Patton and her colleagues also delved into a key contention of Notre Dame and other litigants—the charge that some forms of contraception included in the mandate, such as emergency contraceptives and the IUD, are abortifacients and, therefore, particularly objectionable. “We knew that the ACA doesn’t cover abortion, but there has been some linking of some types of contraception to abortion. We were curious to see if women’s view of abortion affected their view of contraception,” she said.

So although the ACA doesn’t cover abortion outside rape, incest, or when the life of the woman is at stake, they asked women if “employers should provide health plans that cover abortion.” They found support for abortion coverage was significantly lower than support for the mandate. Both Catholic women and mainline Protestant women supported abortion coverage at a rate of about 25 percent. “What this tells us is that women are able to distinguish between the two,” Patton said.

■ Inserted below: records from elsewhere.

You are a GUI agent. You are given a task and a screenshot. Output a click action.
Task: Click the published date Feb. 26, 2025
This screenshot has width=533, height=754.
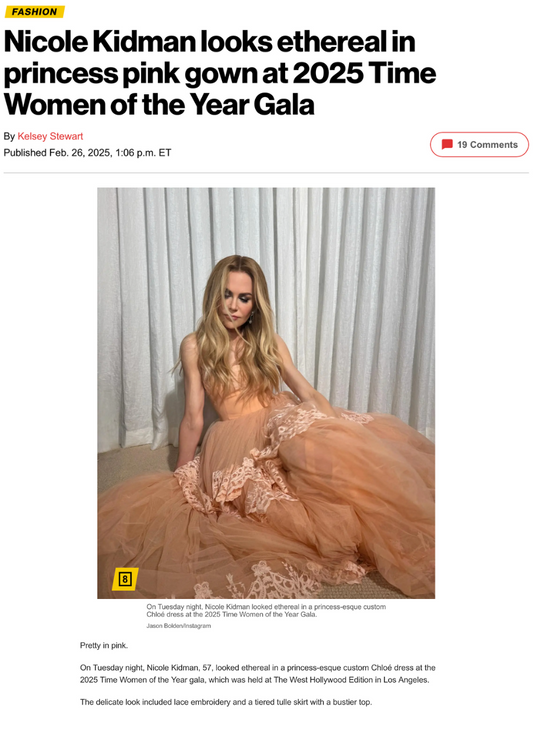80,152
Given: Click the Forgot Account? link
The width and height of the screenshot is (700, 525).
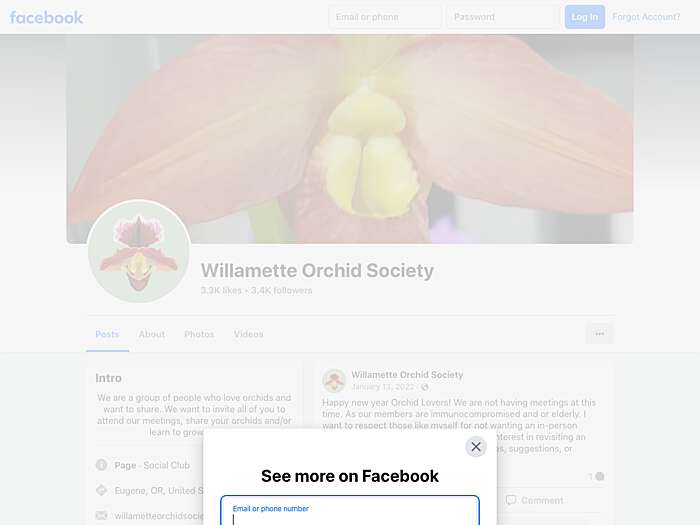Looking at the screenshot, I should [646, 17].
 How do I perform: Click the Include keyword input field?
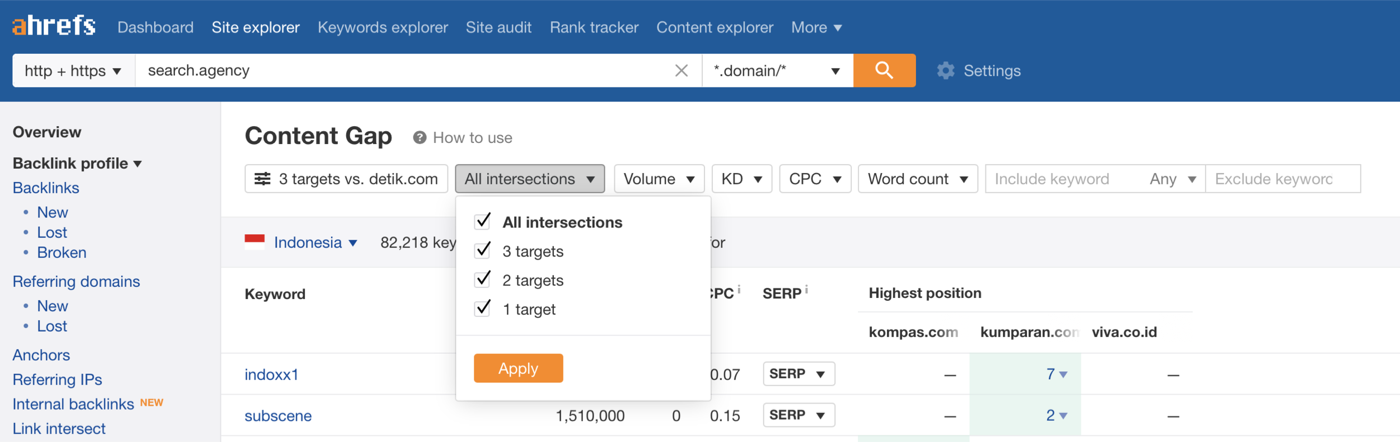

Overall, the factor that best predicted how women viewed employer-provided reproductive healthcare was how often they went to church. Women who attended services weekly or more often were less likely to think that employers should pay for contraceptives. “People who go to church more often are more likely to be conservative,” Patton said. But she notes that when they controlled for other factors like income and education, even the effect of church attendance was minimal and that nearly half of “highly religious” women still supported employer-provided coverage. “It’s really a complicated mix of sociodemographic factors,” she said. “People tend to view this as very black and white, but this conversation is more complicated and nuanced.”

In the end, Patton said, “These debates about religion and reproductive healthcare aren’t going away and 80 percent of women have a religious affiliation, according to Pew Research Center data. That’s why we need to understand the complexity of their views—because if we don't, we aren’t going to have policies that are meaningful for women.”